**Records shown**
────────────────────
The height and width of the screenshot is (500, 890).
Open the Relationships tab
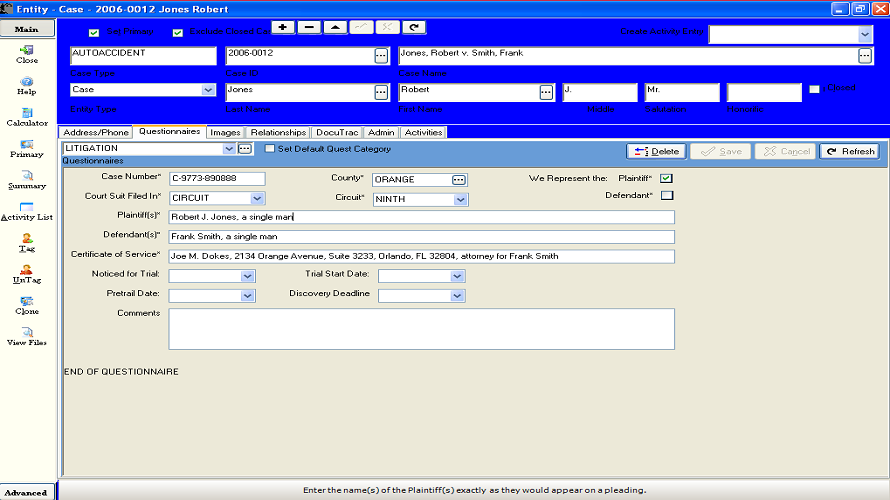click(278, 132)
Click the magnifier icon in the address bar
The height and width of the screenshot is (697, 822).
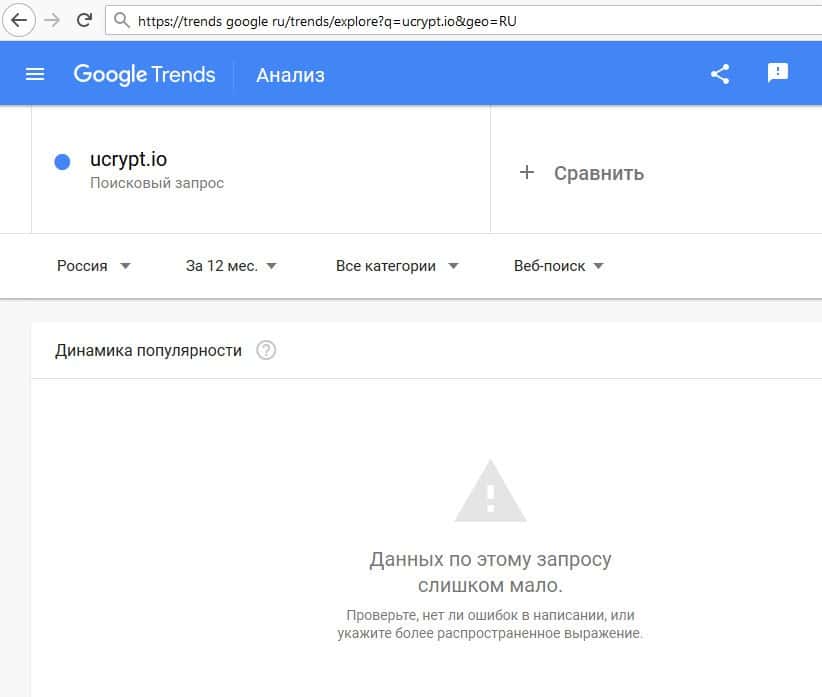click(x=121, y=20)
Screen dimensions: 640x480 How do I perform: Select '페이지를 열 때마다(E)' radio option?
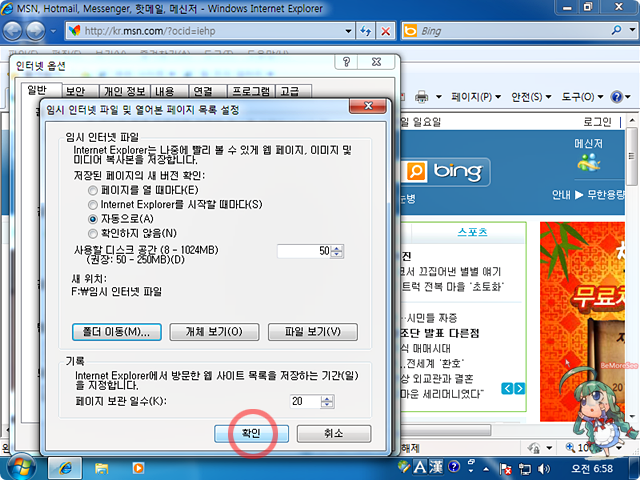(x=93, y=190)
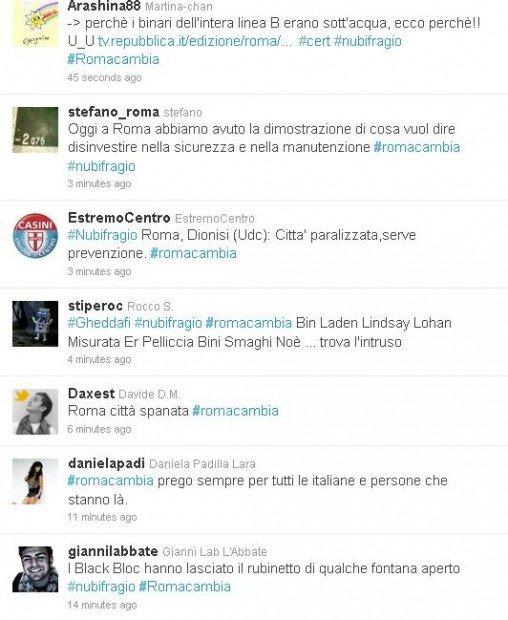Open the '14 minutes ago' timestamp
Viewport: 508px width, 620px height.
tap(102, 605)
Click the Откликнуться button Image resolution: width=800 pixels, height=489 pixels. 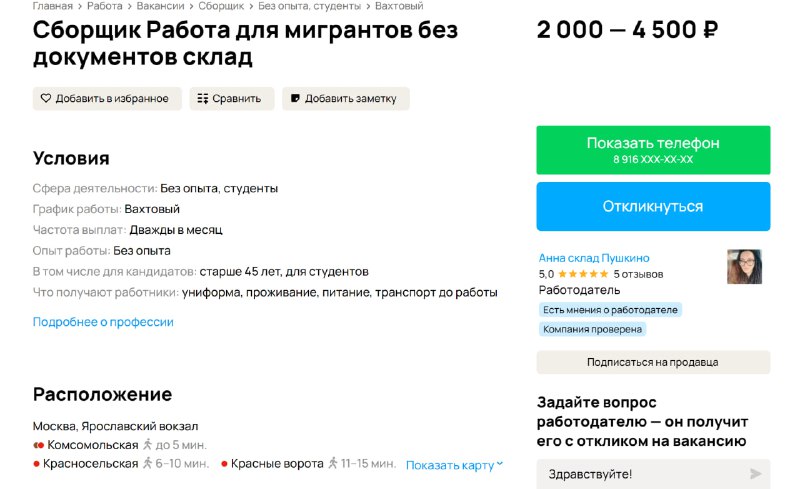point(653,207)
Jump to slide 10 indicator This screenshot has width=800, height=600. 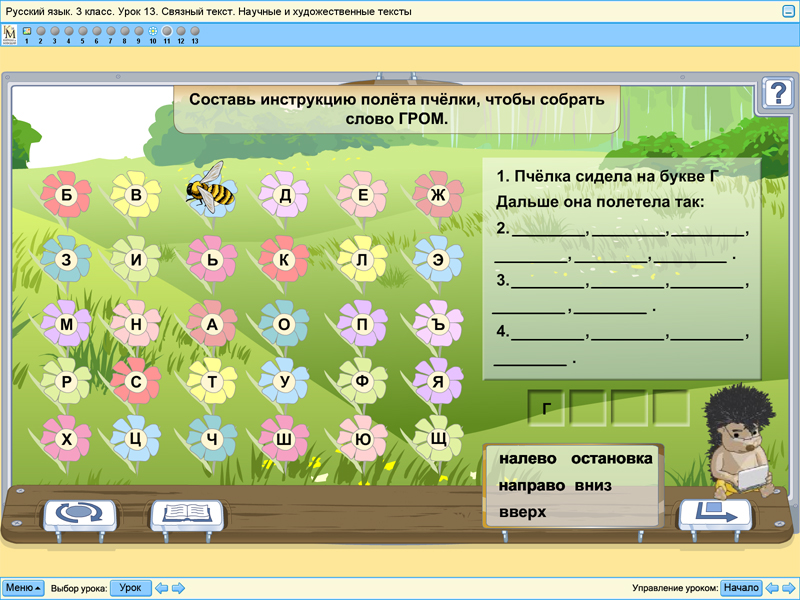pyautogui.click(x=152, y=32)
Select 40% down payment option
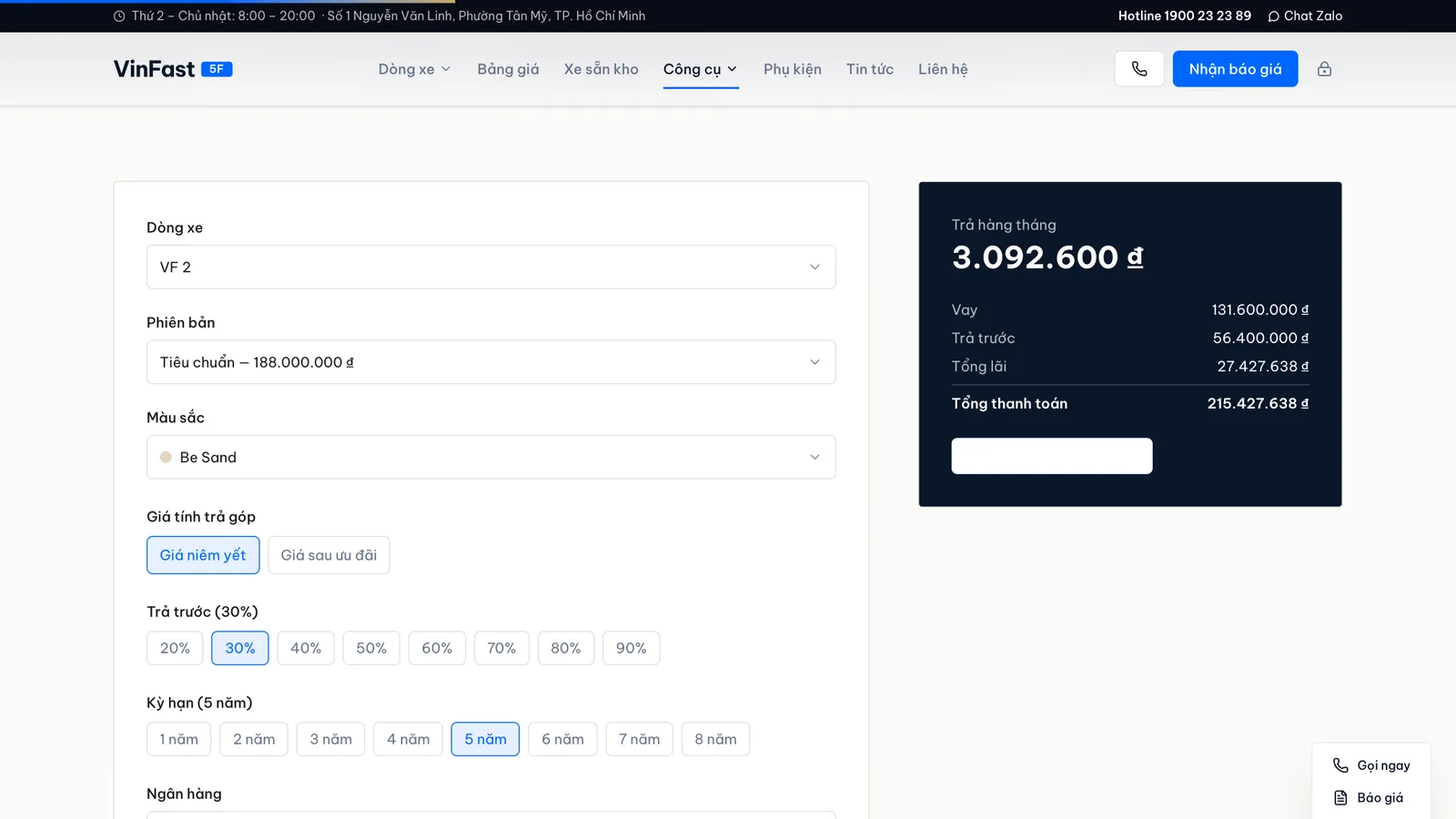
────────────────────
**Task directions**
Reproduce the material from its beginning through the line containing "click(x=121, y=20)", including that line, and omit the pictures.

**Solution**
The height and width of the screenshot is (500, 890).
Open the Relationships tab
click(278, 132)
Click the magnifier icon in the address bar
The height and width of the screenshot is (697, 822).
click(x=121, y=20)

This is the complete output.